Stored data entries
■ ■ ■ ■

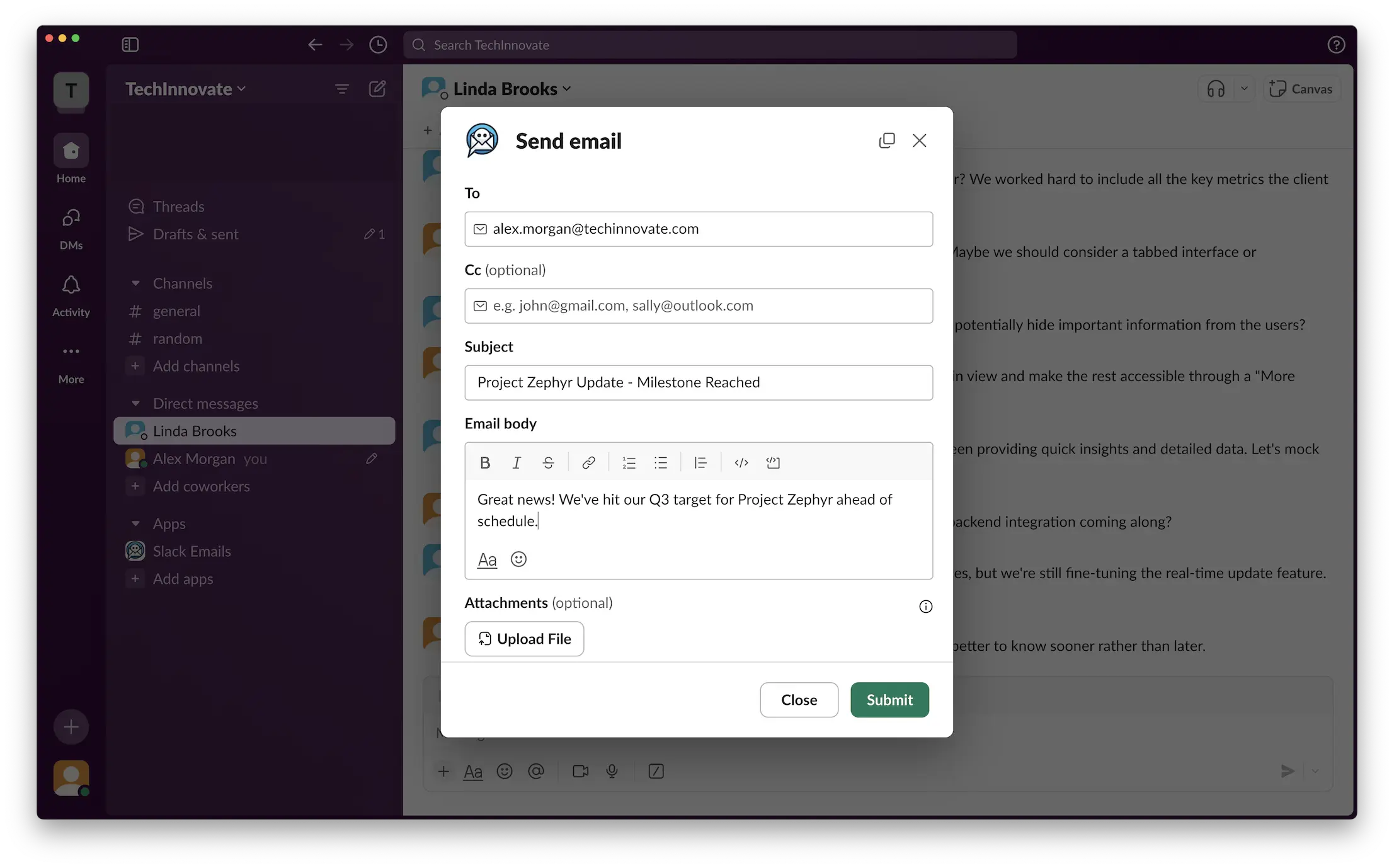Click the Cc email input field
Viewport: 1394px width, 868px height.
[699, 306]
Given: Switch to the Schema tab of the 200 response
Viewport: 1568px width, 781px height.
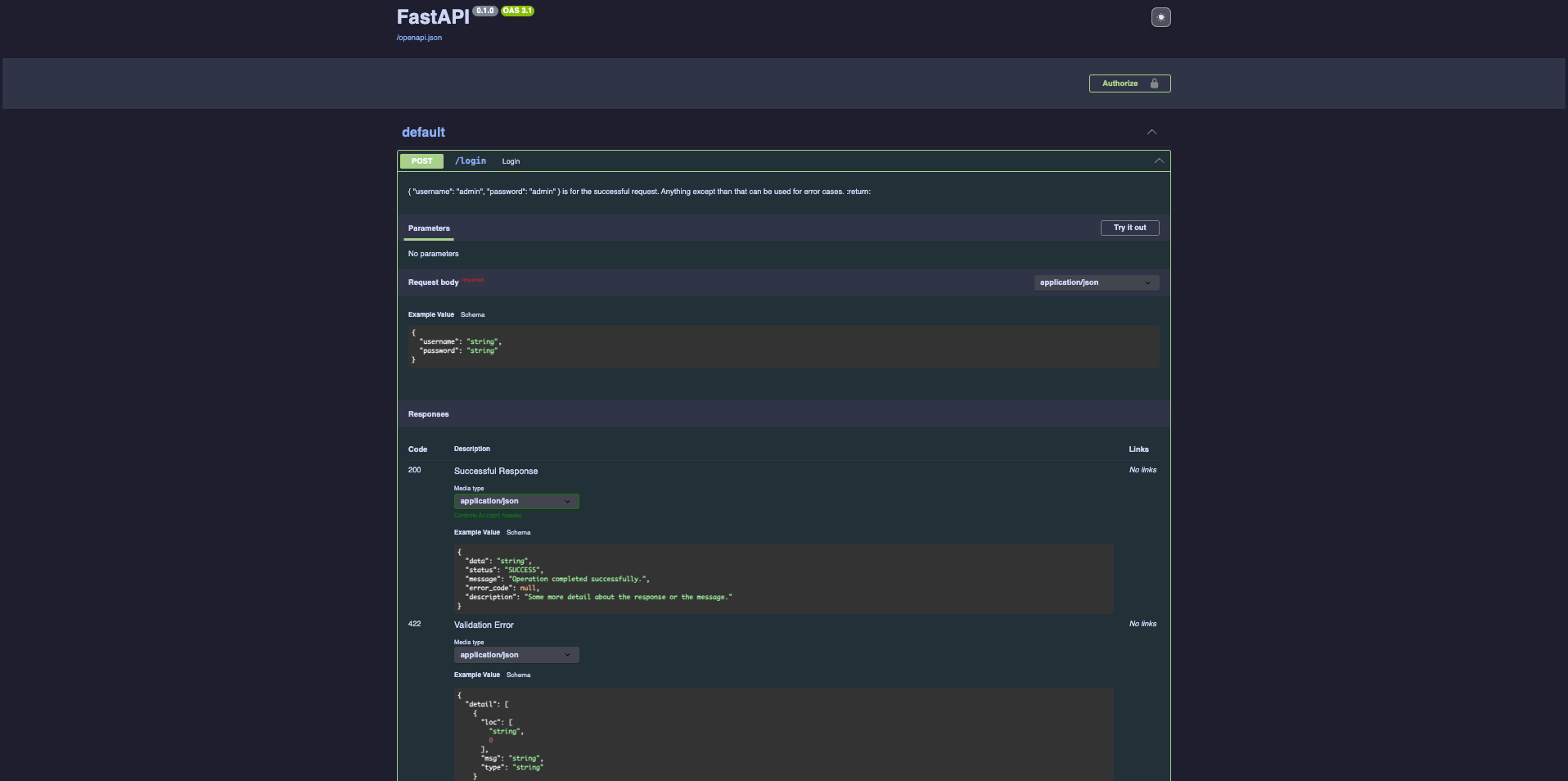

■ ■ ■ ■

◆ **REQUIRED WORK**
Leaving pictures aside, give again word for word each line from the one with "Given: Switch to" to the final line of the entries.

◆ **TASK OUTPUT**
Given: Switch to the Schema tab of the 200 response
Viewport: 1568px width, 781px height.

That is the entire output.